Fried eggs – Over-Easy, Over-Hard and Basted
Cook until the whites are completely set and the yolks begin to thicken but are not hard.
Poached Eggs
Cook gently in simmering water until the whites are completely set and the yolks begin to thicken, but are not hard.
Baked Custards, Quiches, Casseroles, French Toast
Cook or bake until a thermometer inserted into the center registers 160°F or use the knife test.
The knife test: Test for doneness with a thin-bladed knife. Insert knife about 1 inch from the center of a one-dish custard; midway between center and edge of cups. If knife is clean when pulled out, the custard is done. If any custard clings to the blade, bake a few minutes longer and test again.
Cheese fillings: Quiche fillings containing cheese may continue to test "wet" even after they are done, making the knife test unreliable. In this case, bake until the center appears almost set but still jiggles a bit when the dish is tapped or gently shaken.

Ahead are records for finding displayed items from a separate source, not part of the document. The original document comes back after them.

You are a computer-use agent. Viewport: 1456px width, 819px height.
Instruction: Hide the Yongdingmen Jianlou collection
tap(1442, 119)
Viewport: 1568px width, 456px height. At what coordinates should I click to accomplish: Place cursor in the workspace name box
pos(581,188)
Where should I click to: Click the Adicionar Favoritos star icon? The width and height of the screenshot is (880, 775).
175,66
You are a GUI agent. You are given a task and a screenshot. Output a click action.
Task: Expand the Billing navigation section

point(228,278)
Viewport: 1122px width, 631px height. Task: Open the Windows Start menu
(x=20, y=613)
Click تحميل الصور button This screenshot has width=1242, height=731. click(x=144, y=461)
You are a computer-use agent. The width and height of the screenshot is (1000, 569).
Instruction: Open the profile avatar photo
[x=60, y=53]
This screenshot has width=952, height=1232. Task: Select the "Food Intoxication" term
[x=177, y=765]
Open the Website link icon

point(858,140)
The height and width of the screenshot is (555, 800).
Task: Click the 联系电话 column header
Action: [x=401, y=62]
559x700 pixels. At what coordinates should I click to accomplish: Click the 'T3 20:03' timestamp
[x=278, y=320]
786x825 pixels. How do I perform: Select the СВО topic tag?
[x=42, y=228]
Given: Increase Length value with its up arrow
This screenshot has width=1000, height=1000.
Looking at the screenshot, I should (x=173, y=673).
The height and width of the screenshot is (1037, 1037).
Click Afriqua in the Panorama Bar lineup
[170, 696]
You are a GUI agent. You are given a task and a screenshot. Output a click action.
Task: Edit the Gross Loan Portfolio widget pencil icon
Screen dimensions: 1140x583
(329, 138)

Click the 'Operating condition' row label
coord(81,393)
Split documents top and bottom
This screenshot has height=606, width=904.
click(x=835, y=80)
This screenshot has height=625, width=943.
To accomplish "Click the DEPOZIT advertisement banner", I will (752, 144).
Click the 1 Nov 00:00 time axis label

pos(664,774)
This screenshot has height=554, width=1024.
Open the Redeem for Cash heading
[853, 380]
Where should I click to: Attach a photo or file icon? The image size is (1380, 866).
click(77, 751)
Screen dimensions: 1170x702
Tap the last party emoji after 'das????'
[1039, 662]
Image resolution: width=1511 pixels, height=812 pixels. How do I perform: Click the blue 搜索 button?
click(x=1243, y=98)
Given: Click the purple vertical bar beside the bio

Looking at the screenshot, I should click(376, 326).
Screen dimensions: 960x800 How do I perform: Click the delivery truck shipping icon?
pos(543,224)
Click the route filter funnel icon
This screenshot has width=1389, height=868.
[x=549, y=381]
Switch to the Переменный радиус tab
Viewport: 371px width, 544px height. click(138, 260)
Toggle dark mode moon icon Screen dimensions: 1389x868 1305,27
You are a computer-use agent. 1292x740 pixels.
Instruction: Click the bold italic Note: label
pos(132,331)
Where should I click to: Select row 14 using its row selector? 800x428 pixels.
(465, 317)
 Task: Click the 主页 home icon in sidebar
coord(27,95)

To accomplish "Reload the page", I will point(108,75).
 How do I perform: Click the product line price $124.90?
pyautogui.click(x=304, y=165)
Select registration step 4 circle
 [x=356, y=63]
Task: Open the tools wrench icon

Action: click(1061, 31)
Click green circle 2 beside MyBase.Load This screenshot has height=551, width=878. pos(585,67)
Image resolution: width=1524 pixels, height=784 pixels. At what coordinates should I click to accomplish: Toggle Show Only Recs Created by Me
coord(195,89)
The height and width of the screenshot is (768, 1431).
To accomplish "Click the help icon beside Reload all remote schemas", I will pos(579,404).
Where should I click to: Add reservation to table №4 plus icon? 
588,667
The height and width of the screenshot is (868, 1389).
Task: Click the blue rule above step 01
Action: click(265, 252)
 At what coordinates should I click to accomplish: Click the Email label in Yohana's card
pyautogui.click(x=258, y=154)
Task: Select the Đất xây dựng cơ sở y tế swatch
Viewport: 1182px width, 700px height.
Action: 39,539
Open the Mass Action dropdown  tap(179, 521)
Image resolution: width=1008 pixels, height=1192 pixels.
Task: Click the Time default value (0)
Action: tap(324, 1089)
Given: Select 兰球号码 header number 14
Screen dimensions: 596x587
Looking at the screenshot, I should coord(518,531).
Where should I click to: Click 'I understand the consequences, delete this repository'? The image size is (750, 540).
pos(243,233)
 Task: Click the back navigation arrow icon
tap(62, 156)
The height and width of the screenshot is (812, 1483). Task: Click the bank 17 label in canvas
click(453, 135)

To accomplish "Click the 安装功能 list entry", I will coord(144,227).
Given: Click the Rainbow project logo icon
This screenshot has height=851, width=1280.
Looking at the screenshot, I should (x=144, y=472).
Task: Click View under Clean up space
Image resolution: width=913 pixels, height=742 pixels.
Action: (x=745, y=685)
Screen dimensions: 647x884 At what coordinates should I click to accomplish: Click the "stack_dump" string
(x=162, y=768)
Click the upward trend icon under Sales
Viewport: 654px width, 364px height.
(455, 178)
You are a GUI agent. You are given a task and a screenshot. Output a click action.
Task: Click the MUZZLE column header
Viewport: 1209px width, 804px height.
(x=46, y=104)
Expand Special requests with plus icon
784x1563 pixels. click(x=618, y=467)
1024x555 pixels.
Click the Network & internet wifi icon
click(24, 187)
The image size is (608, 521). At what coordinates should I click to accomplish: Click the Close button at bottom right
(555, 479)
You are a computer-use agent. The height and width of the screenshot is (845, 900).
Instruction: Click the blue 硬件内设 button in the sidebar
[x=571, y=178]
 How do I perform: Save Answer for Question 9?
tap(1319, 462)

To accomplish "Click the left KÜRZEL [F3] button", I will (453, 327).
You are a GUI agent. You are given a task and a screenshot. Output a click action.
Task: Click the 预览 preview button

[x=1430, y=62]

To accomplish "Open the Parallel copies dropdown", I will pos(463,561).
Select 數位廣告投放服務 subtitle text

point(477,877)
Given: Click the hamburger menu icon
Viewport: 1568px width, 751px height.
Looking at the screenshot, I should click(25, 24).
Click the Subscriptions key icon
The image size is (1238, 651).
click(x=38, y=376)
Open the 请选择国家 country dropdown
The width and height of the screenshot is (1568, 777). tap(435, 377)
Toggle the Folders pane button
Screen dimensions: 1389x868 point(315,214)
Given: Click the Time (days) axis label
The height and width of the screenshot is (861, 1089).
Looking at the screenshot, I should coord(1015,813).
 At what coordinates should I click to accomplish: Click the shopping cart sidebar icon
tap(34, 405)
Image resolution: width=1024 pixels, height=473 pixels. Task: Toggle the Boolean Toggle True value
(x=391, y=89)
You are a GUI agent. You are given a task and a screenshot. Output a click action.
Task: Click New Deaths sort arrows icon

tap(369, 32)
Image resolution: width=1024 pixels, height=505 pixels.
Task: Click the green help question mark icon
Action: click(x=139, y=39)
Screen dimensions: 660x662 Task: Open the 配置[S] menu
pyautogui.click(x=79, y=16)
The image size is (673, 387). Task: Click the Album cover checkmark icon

Stirred Custards, Eggnog, Ice Cream Bases
Cook until thick enough to coat a metal spoon with a thin film, or until a thermometer registers 160°F or higher in the center of the mixture. After cooking, cool the custard quickly by setting the pan in ice or cold water and stirring for a few minutes, to prevent overcooking.
Pie Meringues
Spread pie meringue on a hot, fully-cooked pie filling. Bake in preheated 350°F oven until a thermometer registers 160°F or higher in the center of the meringue, about 15 minutes. If more than 3 egg whites, bake at 325°F until a thermometer registers 160°F or higher, about 25 to 30 minutes.